The New Wittgenstein is a family of interpretations of the work of philosopher Ludwig Wittgenstein. In particular, those associated with this interpretation understand Wittgenstein to have avoided putting forth a "positive" metaphysical program, and understand him to be advocating philosophy as a form of "therapy." Under this interpretation, Wittgenstein's program is dominated by the idea that philosophical problems are symptoms of illusions or "bewitchments by language," and that attempts at a "narrow" solution to philosophical problems, that do not take into account larger questions of how the questioner conducts his life, interacts with other people, and uses language generally, are doomed to failure. According to the introduction to the anthology The New Wittgenstein (ISBN 0-415-17319-1):

Wittgenstein's primary aim in philosophy is – to use a word he himself employs in characterizing his later philosophical procedures – a therapeutic one. These papers have in common an understanding of Wittgenstein as aspiring, not to advance metaphysical theories, but rather to help us work ourselves out of confusions we become entangled in when philosophizing.

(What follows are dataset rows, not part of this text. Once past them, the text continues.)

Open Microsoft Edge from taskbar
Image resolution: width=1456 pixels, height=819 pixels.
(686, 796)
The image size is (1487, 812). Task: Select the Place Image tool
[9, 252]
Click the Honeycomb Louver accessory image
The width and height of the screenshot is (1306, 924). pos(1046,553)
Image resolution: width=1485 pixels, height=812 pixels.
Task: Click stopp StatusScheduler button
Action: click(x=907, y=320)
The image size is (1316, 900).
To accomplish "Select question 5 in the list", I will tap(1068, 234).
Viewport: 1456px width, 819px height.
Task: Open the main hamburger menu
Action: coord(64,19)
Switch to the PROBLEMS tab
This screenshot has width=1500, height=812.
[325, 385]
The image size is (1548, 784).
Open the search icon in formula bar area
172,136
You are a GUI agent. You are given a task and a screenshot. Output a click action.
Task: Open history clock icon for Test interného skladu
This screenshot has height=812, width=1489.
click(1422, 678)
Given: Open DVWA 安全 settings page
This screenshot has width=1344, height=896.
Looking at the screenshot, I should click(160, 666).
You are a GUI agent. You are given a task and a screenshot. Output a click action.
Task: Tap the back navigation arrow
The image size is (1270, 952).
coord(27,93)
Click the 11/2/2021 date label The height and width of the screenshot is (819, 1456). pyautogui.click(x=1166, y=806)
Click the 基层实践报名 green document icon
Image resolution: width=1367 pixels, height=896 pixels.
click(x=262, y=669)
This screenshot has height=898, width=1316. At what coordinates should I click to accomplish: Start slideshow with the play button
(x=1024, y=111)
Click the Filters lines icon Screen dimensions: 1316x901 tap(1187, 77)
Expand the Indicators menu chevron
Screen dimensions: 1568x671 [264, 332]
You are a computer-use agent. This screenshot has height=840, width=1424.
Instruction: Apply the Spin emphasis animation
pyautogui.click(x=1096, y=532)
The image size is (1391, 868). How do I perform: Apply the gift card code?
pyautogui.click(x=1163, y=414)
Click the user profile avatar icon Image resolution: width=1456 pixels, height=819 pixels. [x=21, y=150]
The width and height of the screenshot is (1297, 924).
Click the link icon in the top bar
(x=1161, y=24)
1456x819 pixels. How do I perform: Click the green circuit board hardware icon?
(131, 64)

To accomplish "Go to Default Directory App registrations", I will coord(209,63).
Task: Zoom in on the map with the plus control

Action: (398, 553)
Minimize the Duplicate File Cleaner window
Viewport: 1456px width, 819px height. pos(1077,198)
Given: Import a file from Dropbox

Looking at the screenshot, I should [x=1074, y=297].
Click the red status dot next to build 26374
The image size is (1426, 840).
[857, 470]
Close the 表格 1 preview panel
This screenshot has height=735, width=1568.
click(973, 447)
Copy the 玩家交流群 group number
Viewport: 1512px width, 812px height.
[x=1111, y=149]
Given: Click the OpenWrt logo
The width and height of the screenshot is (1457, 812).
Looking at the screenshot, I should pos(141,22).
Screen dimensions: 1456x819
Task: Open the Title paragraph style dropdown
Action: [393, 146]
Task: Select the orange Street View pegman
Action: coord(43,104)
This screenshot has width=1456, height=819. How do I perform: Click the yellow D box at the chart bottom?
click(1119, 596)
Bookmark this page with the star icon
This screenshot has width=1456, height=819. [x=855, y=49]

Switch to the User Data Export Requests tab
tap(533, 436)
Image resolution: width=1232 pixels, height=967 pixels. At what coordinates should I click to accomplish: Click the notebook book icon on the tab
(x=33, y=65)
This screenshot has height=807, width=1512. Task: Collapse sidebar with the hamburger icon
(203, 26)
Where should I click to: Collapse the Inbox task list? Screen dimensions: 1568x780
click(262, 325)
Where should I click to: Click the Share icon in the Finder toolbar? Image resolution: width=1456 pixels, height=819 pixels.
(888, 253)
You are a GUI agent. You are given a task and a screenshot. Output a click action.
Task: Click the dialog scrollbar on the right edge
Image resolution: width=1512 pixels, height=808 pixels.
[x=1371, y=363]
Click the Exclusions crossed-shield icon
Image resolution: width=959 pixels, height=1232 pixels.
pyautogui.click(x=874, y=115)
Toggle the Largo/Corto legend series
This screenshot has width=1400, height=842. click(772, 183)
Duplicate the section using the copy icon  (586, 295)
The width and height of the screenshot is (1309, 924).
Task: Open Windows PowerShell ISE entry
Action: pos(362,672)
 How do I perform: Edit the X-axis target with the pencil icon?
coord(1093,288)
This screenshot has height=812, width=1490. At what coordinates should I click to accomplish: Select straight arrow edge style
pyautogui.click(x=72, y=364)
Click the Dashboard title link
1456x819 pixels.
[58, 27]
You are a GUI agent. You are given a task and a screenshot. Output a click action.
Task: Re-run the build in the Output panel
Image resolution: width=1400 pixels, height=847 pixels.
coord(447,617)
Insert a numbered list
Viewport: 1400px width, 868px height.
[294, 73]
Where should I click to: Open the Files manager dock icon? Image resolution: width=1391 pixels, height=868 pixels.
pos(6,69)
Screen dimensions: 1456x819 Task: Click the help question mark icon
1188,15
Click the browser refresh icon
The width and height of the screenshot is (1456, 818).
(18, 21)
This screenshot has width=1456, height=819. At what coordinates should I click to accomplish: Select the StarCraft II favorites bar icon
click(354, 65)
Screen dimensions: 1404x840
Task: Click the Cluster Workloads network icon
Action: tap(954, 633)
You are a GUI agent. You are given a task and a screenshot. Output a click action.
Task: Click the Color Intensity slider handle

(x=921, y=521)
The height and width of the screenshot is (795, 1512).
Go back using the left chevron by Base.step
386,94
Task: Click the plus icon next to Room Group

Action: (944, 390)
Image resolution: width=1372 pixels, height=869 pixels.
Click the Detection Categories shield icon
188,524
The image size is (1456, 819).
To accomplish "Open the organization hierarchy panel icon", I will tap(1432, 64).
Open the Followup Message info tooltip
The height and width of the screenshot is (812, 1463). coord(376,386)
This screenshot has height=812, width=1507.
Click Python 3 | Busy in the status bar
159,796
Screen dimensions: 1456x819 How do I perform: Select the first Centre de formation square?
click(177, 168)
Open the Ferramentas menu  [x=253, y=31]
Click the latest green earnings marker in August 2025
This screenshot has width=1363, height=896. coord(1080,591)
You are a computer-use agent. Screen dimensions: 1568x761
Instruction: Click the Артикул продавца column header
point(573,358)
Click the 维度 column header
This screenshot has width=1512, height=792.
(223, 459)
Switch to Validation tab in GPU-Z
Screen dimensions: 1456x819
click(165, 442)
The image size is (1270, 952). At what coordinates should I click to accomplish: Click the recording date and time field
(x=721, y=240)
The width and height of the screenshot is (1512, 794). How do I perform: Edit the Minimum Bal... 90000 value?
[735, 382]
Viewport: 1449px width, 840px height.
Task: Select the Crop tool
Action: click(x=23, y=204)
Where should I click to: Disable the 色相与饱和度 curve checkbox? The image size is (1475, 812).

Alice Crary, “Introduction,” The New Wittgenstein, p. 1

While many philosophers have suggested variants of such ideas in readings of Wittgenstein's "late" work, associated with the Philosophical Investigations, a notable aspect of the New Wittgenstein interpretation is a view that Wittgenstein's early work, exemplified by the Tractatus Logico-Philosophicus, and the Investigations, are actually more deeply connected, and in less opposition, to each other than usually understood. This view is in direct conflict with the longstanding, if somewhat old-fashioned, interpretation of the Tractatus advocated by the logical positivists associated with the Vienna Circle.

There is no unitary "New Wittgenstein" interpretation, and proponents differ deeply amongst themselves. Philosophers often associated with the interpretation include a number of influential philosophers, mostly associated with (although sometimes antagonistic to) the traditions of analytic philosophy, including Stanley Cavell, James F. Conant, John McDowell, Matthew B. Ostrow, Thomas Ricketts, Warren Goldfarb, Hilary Putnam, Jan Zwicky, Stephen Mulhall, and Cora Diamond. Explicit critics of the "New Wittgenstein" interpretation include Ian Proops and Genia Schönbaumsfeld.